No es raro observar que un evento sísmico sea reportado inicialmente con una magnitud y, minutos u horas después, sea ajustado por agencias como el Servicio Sismológico Nacional u el USGS.

Este fenómeno, lejos de ser un error, es un proceso riguroso de refinamiento de datos necesario para comprender la energía real liberada.

1. La arquitectura del cálculo: De la detección al modelo

Los primeros reportes sísmicos son automáticos y se basan en una red limitada de estaciones cercanas. Este "dato en bruto" prioriza la velocidad de la información. No obstante, la magnitud de momento (Mw) es una medida física compleja que requiere procesar ondas registradas a mayores distancias para ser precisa.

El cálculo del momento sísmico (M0) sigue la relación física:

M0 = U . A . d

Donde la exactitud de los parámetros de:

Rigidez de la roca (U)

Área de falla (A)

Desplazamiento (d)

Esto solo se logra cuando los sismólogos integran los sismogramas de una red global.

2. La naturaleza logarítmica y su impacto en el diseño

Como profesionales, debemos recordar que la escala de magnitud no es lineal. Un ajuste, por ejemplo, de M4.3 a M5.2, no es un incremento marginal. Debido a la naturaleza logarítmica de la escala, un aumento de 0.9 puntos implica una diferencia de energía liberada de aproximadamente 32 veces.

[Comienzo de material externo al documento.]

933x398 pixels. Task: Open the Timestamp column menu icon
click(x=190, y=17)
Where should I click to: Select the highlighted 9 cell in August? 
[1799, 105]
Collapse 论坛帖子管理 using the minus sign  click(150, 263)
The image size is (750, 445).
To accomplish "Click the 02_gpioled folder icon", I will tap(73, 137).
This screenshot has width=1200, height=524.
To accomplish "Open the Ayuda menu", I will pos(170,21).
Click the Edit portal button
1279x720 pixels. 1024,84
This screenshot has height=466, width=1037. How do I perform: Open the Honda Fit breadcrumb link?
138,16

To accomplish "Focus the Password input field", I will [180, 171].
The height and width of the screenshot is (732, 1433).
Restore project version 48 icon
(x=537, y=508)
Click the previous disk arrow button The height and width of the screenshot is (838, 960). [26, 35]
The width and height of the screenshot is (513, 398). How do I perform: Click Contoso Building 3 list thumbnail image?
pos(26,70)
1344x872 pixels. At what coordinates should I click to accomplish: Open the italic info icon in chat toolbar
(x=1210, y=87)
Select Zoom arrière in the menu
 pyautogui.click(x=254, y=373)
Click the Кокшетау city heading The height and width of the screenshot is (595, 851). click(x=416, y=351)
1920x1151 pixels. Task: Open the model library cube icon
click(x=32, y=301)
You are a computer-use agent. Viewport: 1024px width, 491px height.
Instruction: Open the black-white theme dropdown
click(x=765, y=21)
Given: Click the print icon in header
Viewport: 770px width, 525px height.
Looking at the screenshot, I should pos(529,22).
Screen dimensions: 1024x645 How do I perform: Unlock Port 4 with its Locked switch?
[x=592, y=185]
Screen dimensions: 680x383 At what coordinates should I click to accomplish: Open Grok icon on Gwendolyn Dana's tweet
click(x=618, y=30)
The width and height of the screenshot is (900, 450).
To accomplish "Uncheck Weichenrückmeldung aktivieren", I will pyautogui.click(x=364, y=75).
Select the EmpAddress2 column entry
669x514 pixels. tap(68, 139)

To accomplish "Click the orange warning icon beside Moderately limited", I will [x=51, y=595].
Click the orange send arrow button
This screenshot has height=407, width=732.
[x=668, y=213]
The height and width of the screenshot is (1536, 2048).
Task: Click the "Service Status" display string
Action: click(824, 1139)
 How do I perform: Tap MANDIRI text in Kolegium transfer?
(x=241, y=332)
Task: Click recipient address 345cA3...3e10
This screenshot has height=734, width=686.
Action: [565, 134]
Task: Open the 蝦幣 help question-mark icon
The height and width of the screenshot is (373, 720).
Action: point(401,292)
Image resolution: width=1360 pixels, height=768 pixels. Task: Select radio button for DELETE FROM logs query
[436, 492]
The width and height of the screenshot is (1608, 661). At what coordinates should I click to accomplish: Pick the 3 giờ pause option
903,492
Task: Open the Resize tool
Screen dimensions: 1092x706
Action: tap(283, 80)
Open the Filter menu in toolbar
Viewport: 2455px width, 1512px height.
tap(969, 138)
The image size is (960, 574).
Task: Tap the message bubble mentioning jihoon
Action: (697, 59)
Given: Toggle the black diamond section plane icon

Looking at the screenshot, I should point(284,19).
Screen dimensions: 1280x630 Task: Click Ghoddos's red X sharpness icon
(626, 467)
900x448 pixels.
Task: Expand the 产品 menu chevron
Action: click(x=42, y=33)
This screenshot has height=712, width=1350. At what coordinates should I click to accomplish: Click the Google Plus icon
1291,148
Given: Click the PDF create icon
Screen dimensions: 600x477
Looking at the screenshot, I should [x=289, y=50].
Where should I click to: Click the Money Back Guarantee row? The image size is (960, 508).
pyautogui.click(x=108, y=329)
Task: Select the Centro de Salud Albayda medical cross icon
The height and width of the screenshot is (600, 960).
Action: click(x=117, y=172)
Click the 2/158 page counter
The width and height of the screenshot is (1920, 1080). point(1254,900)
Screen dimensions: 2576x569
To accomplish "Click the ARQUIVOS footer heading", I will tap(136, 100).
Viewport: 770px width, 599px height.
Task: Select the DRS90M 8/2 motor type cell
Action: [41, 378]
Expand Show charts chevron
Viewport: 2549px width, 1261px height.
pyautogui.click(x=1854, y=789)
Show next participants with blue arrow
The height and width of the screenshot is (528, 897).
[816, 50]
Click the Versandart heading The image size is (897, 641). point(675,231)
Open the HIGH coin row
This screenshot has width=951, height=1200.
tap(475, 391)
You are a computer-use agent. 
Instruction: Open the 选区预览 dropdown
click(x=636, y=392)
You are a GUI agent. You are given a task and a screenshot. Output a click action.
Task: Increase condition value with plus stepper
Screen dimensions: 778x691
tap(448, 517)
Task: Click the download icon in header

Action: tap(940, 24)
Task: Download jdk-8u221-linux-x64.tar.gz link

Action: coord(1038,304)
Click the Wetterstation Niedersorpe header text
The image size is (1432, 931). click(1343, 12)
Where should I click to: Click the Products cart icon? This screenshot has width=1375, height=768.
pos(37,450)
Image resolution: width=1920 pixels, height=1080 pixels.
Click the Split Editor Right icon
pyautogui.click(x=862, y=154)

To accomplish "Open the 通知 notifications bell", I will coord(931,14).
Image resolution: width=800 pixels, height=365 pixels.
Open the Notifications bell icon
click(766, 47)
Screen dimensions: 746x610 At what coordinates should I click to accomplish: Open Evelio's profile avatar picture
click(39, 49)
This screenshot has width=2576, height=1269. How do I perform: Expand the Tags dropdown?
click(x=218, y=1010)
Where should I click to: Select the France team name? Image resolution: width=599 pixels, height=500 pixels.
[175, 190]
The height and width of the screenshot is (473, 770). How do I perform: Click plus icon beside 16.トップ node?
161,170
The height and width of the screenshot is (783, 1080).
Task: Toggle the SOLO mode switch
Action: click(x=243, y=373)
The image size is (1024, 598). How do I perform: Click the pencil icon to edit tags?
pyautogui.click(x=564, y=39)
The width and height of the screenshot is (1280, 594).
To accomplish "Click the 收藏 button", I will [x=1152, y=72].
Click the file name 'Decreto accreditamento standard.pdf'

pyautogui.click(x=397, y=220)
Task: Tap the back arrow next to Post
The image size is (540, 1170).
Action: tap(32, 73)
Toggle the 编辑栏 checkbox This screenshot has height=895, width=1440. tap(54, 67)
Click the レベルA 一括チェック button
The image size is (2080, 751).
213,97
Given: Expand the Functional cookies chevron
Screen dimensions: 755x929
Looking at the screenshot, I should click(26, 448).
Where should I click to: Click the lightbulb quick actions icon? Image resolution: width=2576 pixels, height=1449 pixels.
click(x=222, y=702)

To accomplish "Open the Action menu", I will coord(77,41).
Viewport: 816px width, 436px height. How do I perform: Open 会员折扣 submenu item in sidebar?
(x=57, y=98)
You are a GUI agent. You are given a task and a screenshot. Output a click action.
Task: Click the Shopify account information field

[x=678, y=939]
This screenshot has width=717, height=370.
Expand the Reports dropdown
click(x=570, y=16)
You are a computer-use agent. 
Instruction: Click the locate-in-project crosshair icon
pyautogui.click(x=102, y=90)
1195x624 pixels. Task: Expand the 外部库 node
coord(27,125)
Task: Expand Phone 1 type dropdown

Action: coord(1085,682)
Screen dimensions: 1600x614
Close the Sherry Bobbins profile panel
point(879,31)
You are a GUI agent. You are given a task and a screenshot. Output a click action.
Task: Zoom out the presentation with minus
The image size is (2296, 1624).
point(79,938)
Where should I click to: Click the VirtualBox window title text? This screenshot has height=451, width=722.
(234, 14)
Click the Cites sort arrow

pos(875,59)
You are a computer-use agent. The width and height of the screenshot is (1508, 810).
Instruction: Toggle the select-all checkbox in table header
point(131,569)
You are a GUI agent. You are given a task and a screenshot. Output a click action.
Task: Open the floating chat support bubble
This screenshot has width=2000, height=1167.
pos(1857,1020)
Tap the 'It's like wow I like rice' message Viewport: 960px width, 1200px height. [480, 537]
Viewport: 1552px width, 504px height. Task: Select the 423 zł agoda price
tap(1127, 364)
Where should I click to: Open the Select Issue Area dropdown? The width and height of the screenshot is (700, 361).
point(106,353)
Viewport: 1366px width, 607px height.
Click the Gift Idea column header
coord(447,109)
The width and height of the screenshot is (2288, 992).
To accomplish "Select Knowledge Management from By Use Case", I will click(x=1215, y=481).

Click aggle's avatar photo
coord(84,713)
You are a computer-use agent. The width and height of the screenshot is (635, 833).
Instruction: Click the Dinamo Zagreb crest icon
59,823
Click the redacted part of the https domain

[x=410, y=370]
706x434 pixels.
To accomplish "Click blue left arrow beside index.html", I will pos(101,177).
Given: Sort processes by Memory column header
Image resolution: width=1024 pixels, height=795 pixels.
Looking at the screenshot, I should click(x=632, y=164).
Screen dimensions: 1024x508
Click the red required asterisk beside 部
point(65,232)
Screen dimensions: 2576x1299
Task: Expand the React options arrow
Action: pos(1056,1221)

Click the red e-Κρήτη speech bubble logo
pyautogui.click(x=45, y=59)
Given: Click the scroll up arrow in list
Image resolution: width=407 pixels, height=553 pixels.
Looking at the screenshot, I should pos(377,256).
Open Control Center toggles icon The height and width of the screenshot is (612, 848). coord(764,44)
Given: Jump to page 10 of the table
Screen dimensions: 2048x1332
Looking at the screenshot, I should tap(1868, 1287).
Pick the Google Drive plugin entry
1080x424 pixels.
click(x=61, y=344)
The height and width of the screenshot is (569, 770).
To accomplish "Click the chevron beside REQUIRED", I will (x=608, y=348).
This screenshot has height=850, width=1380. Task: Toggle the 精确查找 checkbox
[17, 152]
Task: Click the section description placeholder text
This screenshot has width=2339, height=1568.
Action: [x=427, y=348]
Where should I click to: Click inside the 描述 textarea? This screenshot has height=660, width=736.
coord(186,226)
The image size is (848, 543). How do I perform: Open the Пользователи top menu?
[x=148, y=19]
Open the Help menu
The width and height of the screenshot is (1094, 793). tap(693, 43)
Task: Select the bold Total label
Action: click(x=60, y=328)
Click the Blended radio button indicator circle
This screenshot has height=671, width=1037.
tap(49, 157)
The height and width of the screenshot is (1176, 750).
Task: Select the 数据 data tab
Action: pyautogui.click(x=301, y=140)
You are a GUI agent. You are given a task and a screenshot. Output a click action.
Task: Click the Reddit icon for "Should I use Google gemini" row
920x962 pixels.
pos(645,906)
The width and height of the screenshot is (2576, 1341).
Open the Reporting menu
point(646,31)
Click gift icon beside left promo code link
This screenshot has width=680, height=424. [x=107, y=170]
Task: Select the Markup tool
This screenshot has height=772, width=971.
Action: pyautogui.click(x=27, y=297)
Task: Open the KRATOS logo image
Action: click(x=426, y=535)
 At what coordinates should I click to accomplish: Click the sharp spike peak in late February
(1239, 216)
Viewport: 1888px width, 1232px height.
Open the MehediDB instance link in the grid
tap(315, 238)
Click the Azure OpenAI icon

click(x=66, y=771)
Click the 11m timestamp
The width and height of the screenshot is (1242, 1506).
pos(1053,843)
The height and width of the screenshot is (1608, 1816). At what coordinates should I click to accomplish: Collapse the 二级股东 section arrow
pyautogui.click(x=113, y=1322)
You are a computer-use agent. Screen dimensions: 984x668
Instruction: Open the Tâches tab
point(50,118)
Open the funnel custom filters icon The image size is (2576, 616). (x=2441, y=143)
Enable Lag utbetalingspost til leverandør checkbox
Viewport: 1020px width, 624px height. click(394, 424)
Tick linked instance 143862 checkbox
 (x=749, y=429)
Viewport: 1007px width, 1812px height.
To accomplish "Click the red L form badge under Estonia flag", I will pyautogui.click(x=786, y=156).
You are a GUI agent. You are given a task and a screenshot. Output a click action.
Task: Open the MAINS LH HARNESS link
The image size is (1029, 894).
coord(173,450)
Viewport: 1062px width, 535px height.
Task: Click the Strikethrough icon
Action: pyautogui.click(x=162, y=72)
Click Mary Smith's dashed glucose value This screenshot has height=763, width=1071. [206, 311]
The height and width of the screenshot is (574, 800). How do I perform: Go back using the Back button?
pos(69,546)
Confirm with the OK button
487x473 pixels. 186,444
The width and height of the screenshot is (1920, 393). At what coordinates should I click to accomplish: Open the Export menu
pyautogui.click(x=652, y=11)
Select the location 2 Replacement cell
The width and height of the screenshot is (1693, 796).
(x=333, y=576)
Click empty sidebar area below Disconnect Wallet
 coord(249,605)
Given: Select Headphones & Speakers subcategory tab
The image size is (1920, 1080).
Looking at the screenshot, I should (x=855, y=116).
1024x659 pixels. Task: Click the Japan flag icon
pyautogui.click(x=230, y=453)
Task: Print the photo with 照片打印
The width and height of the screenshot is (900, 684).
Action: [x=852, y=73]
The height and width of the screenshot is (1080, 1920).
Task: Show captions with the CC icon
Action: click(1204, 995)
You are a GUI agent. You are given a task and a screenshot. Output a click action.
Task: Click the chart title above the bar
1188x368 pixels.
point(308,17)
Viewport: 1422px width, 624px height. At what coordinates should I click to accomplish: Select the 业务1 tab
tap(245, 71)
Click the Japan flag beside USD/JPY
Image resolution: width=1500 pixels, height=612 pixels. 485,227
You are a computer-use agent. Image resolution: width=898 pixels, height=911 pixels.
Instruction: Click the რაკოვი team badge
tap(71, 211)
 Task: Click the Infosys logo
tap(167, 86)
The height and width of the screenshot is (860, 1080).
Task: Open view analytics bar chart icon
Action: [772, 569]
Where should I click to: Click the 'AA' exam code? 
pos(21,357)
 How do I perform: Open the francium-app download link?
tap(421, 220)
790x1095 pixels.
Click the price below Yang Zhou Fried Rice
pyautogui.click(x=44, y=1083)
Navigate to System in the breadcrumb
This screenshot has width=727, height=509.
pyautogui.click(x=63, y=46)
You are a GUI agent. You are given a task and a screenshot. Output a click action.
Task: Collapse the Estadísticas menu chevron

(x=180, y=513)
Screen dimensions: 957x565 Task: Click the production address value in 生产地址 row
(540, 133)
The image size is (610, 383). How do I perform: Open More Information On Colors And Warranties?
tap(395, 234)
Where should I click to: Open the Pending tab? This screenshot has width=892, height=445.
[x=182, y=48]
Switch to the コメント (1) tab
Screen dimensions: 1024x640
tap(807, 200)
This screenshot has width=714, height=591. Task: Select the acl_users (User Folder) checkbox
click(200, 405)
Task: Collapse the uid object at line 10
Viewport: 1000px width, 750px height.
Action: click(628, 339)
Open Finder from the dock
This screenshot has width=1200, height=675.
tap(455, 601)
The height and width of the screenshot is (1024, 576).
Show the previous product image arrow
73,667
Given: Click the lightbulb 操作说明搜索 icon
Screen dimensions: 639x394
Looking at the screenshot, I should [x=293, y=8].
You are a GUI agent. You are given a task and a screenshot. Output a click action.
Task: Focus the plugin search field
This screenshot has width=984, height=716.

Las causas más comunes son:

  • Profundidad inicialmente mal estimada.

  • Pocas estaciones disponibles al principio.

  • Geometría compleja de la falla.

  • Saturación o recorte de señales cercanas.

  • Algoritmos automáticos que usan solo los primeros segundos del registro.

3. ¿Cuándo se considera definitiva la magnitud?

Depende del organismo, pero normalmente:

  • Primer valor: segundos a minutos.

  • Revisión automática: minutos a horas.

  • Revisión por expertos: horas a días.

  • Catálogo final: días o semanas después.

Por eso en bases de datos como las del Servicio Sismológico Nacional o el  USGS es común encontrar la etiqueta “Revisado”.

En resumen: la magnitud no cambia físicamente después del sismo. Lo que cambia es nuestra estimación conforme llegan más registros sísmicos y se refinan los modelos matemáticos que describen el evento. Un ajuste de 4.3 a 5.2 es poco frecuente, pero científicamente plausible cuando la solución inicial se calculó con información limitada.